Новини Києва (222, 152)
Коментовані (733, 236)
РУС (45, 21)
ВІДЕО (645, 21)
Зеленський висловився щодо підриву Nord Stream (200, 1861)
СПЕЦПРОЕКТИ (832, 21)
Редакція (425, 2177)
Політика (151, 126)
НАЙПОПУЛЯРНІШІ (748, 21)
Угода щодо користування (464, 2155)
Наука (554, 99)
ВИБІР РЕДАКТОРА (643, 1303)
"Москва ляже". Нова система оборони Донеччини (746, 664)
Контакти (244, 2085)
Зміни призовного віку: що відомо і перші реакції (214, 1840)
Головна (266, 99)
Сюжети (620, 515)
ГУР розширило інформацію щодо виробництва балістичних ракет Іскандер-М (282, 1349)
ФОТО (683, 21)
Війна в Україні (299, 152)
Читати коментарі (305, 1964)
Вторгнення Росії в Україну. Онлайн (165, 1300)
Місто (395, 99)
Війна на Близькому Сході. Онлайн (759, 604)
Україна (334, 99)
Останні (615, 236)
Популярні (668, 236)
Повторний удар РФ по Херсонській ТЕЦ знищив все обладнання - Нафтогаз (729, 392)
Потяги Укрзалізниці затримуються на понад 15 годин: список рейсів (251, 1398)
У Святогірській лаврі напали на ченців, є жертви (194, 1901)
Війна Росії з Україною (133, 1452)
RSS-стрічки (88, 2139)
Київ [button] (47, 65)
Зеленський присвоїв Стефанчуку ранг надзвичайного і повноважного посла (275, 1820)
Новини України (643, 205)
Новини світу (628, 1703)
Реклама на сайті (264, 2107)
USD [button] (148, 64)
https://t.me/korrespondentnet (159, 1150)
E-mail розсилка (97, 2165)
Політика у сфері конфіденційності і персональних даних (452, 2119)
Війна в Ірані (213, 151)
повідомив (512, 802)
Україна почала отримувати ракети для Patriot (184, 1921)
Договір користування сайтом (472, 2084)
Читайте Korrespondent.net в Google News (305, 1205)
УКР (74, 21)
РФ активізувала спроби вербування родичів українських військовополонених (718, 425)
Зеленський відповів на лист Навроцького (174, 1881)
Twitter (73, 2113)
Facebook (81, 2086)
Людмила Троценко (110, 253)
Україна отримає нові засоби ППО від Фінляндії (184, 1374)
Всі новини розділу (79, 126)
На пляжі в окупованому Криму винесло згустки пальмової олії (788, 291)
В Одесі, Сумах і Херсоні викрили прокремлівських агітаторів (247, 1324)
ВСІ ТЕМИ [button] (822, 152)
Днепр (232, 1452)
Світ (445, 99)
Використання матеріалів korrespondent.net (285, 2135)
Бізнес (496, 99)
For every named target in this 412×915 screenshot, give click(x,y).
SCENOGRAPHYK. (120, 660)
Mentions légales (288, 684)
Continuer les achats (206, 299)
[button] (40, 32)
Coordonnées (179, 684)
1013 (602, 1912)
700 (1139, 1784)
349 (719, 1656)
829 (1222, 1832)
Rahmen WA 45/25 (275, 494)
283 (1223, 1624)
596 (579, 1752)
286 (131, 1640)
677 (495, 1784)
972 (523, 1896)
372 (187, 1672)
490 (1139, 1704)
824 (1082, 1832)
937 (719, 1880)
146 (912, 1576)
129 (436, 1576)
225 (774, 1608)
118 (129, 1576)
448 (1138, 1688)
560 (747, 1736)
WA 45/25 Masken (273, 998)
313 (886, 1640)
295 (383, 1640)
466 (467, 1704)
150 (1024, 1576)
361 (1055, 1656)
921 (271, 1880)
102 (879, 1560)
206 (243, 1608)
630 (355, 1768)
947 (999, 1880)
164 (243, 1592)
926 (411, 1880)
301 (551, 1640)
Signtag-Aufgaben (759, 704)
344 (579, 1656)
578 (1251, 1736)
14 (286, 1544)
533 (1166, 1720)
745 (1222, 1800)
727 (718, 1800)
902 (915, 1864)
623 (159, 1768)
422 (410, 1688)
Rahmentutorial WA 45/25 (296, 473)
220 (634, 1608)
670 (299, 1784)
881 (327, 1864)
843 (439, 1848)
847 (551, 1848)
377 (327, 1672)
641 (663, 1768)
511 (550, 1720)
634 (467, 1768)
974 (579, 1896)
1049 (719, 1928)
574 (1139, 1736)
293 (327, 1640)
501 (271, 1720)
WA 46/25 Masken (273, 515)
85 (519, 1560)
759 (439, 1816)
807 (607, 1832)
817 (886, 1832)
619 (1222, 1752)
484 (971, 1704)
####
## INSTRUCTIONS TO FOLLOW:
Copy exactly the stretch of data above from the line with "Новини України (643, 205)" through the line with "Facebook (81, 2086)", and omit all other lines.

## SOLUTION BELOW:
Новини України (643, 205)
Новини світу (628, 1703)
Реклама на сайті (264, 2107)
USD [button] (148, 64)
https://t.me/korrespondentnet (159, 1150)
E-mail розсилка (97, 2165)
Політика у сфері конфіденційності і персональних даних (452, 2119)
Війна в Ірані (213, 151)
повідомив (512, 802)
Україна почала отримувати ракети для Patriot (184, 1921)
Договір користування сайтом (472, 2084)
Читайте Korrespondent.net в Google News (305, 1205)
УКР (74, 21)
РФ активізувала спроби вербування родичів українських військовополонених (718, 425)
Зеленський відповів на лист Навроцького (174, 1881)
Twitter (73, 2113)
Facebook (81, 2086)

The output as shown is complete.